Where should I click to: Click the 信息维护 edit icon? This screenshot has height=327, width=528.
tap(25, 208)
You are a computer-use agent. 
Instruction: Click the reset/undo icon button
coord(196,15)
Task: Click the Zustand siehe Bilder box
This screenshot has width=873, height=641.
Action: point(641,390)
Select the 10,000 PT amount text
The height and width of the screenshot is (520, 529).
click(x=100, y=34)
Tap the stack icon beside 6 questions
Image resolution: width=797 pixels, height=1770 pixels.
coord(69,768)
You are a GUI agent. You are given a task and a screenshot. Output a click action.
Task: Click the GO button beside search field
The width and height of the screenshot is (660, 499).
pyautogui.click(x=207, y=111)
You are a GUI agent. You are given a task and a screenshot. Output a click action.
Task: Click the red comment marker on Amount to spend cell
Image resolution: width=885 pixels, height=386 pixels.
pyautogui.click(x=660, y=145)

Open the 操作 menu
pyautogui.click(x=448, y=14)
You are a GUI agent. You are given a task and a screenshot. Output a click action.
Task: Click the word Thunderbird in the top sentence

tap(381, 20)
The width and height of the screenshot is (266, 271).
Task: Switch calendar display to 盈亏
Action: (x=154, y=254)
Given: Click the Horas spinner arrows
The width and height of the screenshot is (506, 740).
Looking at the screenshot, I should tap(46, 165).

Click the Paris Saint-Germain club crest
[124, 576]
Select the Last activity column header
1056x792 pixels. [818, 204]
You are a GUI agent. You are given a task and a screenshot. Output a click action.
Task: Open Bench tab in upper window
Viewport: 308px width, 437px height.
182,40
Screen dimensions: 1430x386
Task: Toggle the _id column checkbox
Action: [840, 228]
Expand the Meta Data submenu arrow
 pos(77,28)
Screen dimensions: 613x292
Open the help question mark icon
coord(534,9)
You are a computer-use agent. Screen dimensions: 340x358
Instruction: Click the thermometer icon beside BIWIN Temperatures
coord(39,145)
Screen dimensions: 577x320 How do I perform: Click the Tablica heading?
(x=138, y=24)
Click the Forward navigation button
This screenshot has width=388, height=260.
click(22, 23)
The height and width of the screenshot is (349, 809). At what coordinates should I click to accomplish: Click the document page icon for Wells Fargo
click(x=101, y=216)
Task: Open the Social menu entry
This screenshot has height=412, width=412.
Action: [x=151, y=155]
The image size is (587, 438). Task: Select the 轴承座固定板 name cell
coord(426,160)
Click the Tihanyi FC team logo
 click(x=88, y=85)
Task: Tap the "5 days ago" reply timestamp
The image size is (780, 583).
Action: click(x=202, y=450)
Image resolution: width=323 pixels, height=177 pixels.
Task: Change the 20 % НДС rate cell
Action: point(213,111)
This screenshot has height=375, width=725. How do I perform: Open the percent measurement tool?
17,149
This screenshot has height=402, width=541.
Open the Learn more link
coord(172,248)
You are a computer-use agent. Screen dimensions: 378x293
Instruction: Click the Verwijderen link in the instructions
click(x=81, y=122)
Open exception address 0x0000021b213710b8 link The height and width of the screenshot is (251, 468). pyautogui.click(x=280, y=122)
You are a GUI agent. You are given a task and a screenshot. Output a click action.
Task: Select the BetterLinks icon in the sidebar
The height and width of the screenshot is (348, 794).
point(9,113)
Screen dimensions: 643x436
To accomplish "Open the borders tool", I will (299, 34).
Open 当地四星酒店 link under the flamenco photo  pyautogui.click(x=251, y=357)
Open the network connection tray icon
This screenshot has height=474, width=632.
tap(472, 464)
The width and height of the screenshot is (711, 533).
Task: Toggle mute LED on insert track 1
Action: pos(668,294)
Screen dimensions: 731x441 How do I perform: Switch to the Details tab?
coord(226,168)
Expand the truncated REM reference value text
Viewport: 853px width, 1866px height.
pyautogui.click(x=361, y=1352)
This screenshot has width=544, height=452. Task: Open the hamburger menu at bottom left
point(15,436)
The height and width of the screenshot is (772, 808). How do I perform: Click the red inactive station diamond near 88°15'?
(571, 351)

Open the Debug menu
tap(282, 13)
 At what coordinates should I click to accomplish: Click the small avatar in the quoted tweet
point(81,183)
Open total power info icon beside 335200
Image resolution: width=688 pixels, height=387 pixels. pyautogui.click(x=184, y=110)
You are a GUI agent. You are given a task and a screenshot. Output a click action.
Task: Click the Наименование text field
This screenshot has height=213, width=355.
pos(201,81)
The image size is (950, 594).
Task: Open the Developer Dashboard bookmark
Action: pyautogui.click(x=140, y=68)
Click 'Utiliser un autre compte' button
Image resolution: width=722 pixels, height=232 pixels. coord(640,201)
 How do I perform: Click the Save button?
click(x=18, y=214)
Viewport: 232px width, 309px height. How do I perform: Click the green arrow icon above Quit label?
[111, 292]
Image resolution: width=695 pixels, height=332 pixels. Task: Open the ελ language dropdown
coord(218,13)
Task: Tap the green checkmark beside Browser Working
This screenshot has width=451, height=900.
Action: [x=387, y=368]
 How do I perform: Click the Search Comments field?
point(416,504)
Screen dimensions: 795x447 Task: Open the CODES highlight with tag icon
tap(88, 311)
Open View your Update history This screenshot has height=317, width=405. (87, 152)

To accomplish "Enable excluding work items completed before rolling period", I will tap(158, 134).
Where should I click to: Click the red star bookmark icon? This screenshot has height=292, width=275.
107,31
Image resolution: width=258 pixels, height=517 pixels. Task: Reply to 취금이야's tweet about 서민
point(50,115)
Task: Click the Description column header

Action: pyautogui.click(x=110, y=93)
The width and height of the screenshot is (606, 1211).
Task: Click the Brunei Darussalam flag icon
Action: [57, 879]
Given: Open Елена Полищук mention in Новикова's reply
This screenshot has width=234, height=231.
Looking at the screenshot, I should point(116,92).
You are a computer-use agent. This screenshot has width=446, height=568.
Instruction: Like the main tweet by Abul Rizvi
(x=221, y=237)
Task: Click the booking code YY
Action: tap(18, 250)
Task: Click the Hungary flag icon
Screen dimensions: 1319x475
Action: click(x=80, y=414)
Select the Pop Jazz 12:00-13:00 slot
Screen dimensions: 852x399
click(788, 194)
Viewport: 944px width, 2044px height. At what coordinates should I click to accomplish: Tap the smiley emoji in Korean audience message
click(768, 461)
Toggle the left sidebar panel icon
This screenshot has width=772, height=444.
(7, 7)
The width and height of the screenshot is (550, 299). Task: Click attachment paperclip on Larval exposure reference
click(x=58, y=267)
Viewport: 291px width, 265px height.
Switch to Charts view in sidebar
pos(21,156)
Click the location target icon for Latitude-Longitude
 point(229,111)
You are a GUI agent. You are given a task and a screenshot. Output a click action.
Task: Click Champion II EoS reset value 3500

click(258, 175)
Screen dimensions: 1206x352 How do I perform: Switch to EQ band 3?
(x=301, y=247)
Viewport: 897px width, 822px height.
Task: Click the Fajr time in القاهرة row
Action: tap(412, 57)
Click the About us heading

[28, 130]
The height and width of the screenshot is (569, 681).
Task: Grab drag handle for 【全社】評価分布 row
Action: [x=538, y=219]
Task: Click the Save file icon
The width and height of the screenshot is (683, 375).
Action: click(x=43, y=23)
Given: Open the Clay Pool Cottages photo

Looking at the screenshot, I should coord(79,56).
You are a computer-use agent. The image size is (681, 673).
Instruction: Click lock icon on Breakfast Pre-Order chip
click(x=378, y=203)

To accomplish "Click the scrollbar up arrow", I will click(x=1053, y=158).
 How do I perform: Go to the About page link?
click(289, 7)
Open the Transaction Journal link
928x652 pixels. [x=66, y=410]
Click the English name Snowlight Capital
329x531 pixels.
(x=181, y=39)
____________
#### Instructions to follow:
Reproduce the listing in full. Keep it exactly as written.

#### Problem solution:
Where should I click to: Click the 信息维护 edit icon? This screenshot has height=327, width=528.
tap(25, 208)
You are a computer-use agent. 
Instruction: Click the reset/undo icon button
coord(196,15)
Task: Click the Zustand siehe Bilder box
This screenshot has width=873, height=641.
Action: point(641,390)
Select the 10,000 PT amount text
The height and width of the screenshot is (520, 529).
click(x=100, y=34)
Tap the stack icon beside 6 questions
Image resolution: width=797 pixels, height=1770 pixels.
coord(69,768)
You are a GUI agent. You are given a task and a screenshot. Output a click action.
Task: Click the GO button beside search field
The width and height of the screenshot is (660, 499).
pyautogui.click(x=207, y=111)
You are a GUI agent. You are given a task and a screenshot. Output a click action.
Task: Click the red comment marker on Amount to spend cell
Image resolution: width=885 pixels, height=386 pixels.
pyautogui.click(x=660, y=145)

Open the 操作 menu
pyautogui.click(x=448, y=14)
You are a GUI agent. You are given a task and a screenshot. Output a click action.
Task: Click the word Thunderbird in the top sentence

tap(381, 20)
The width and height of the screenshot is (266, 271).
Task: Switch calendar display to 盈亏
Action: (x=154, y=254)
Given: Click the Horas spinner arrows
The width and height of the screenshot is (506, 740).
Looking at the screenshot, I should tap(46, 165).

Click the Paris Saint-Germain club crest
[124, 576]
Select the Last activity column header
1056x792 pixels. [818, 204]
You are a GUI agent. You are given a task and a screenshot. Output a click action.
Task: Open Bench tab in upper window
Viewport: 308px width, 437px height.
182,40
Screen dimensions: 1430x386
Task: Toggle the _id column checkbox
Action: [840, 228]
Expand the Meta Data submenu arrow
 pos(77,28)
Screen dimensions: 613x292
Open the help question mark icon
coord(534,9)
You are a computer-use agent. Screen dimensions: 340x358
Instruction: Click the thermometer icon beside BIWIN Temperatures
coord(39,145)
Screen dimensions: 577x320 How do I perform: Click the Tablica heading?
(x=138, y=24)
Click the Forward navigation button
This screenshot has width=388, height=260.
click(22, 23)
The height and width of the screenshot is (349, 809). At what coordinates should I click to accomplish: Click the document page icon for Wells Fargo
click(x=101, y=216)
Task: Open the Social menu entry
This screenshot has height=412, width=412.
Action: [x=151, y=155]
The image size is (587, 438). Task: Select the 轴承座固定板 name cell
coord(426,160)
Click the Tihanyi FC team logo
 click(x=88, y=85)
Task: Tap the "5 days ago" reply timestamp
The image size is (780, 583).
Action: click(x=202, y=450)
Image resolution: width=323 pixels, height=177 pixels.
Task: Change the 20 % НДС rate cell
Action: point(213,111)
This screenshot has height=375, width=725. How do I perform: Open the percent measurement tool?
17,149
This screenshot has height=402, width=541.
Open the Learn more link
coord(172,248)
You are a computer-use agent. Screen dimensions: 378x293
Instruction: Click the Verwijderen link in the instructions
click(x=81, y=122)
Open exception address 0x0000021b213710b8 link The height and width of the screenshot is (251, 468). pyautogui.click(x=280, y=122)
You are a GUI agent. You are given a task and a screenshot. Output a click action.
Task: Select the BetterLinks icon in the sidebar
The height and width of the screenshot is (348, 794).
point(9,113)
Screen dimensions: 643x436
To accomplish "Open the borders tool", I will (299, 34).
Open 当地四星酒店 link under the flamenco photo  pyautogui.click(x=251, y=357)
Open the network connection tray icon
This screenshot has height=474, width=632.
tap(472, 464)
The width and height of the screenshot is (711, 533).
Task: Toggle mute LED on insert track 1
Action: pos(668,294)
Screen dimensions: 731x441 How do I perform: Switch to the Details tab?
coord(226,168)
Expand the truncated REM reference value text
Viewport: 853px width, 1866px height.
pyautogui.click(x=361, y=1352)
This screenshot has width=544, height=452. Task: Open the hamburger menu at bottom left
point(15,436)
The height and width of the screenshot is (772, 808). How do I perform: Click the red inactive station diamond near 88°15'?
(571, 351)

Open the Debug menu
tap(282, 13)
 At what coordinates should I click to accomplish: Click the small avatar in the quoted tweet
point(81,183)
Open total power info icon beside 335200
Image resolution: width=688 pixels, height=387 pixels. pyautogui.click(x=184, y=110)
You are a GUI agent. You are given a task and a screenshot. Output a click action.
Task: Click the Наименование text field
This screenshot has height=213, width=355.
pos(201,81)
The image size is (950, 594).
Task: Open the Developer Dashboard bookmark
Action: pyautogui.click(x=140, y=68)
Click 'Utiliser un autre compte' button
Image resolution: width=722 pixels, height=232 pixels. coord(640,201)
 How do I perform: Click the Save button?
click(x=18, y=214)
Viewport: 232px width, 309px height. How do I perform: Click the green arrow icon above Quit label?
[111, 292]
Image resolution: width=695 pixels, height=332 pixels. Task: Open the ελ language dropdown
coord(218,13)
Task: Tap the green checkmark beside Browser Working
This screenshot has width=451, height=900.
Action: [x=387, y=368]
 How do I perform: Click the Search Comments field?
point(416,504)
Screen dimensions: 795x447 Task: Open the CODES highlight with tag icon
tap(88, 311)
Open View your Update history This screenshot has height=317, width=405. (87, 152)

To accomplish "Enable excluding work items completed before rolling period", I will tap(158, 134).
Where should I click to: Click the red star bookmark icon? This screenshot has height=292, width=275.
107,31
Image resolution: width=258 pixels, height=517 pixels. Task: Reply to 취금이야's tweet about 서민
point(50,115)
Task: Click the Description column header

Action: pyautogui.click(x=110, y=93)
The width and height of the screenshot is (606, 1211).
Task: Click the Brunei Darussalam flag icon
Action: [57, 879]
Given: Open Елена Полищук mention in Новикова's reply
This screenshot has width=234, height=231.
Looking at the screenshot, I should point(116,92).
You are a computer-use agent. This screenshot has width=446, height=568.
Instruction: Like the main tweet by Abul Rizvi
(x=221, y=237)
Task: Click the booking code YY
Action: tap(18, 250)
Task: Click the Hungary flag icon
Screen dimensions: 1319x475
Action: click(x=80, y=414)
Select the Pop Jazz 12:00-13:00 slot
Screen dimensions: 852x399
click(788, 194)
Viewport: 944px width, 2044px height. At what coordinates should I click to accomplish: Tap the smiley emoji in Korean audience message
click(768, 461)
Toggle the left sidebar panel icon
This screenshot has width=772, height=444.
(7, 7)
The width and height of the screenshot is (550, 299). Task: Click attachment paperclip on Larval exposure reference
click(x=58, y=267)
Viewport: 291px width, 265px height.
Switch to Charts view in sidebar
pos(21,156)
Click the location target icon for Latitude-Longitude
 point(229,111)
You are a GUI agent. You are given a task and a screenshot. Output a click action.
Task: Click Champion II EoS reset value 3500

click(258, 175)
Screen dimensions: 1206x352 How do I perform: Switch to EQ band 3?
(x=301, y=247)
Viewport: 897px width, 822px height.
Task: Click the Fajr time in القاهرة row
Action: tap(412, 57)
Click the About us heading

[28, 130]
The height and width of the screenshot is (569, 681).
Task: Grab drag handle for 【全社】評価分布 row
Action: [x=538, y=219]
Task: Click the Save file icon
The width and height of the screenshot is (683, 375).
Action: click(x=43, y=23)
Given: Open the Clay Pool Cottages photo

Looking at the screenshot, I should coord(79,56).
You are a computer-use agent. The image size is (681, 673).
Instruction: Click lock icon on Breakfast Pre-Order chip
click(x=378, y=203)

To accomplish "Click the scrollbar up arrow", I will click(x=1053, y=158).
 How do I perform: Go to the About page link?
click(289, 7)
Open the Transaction Journal link
928x652 pixels. [x=66, y=410]
Click the English name Snowlight Capital
329x531 pixels.
(x=181, y=39)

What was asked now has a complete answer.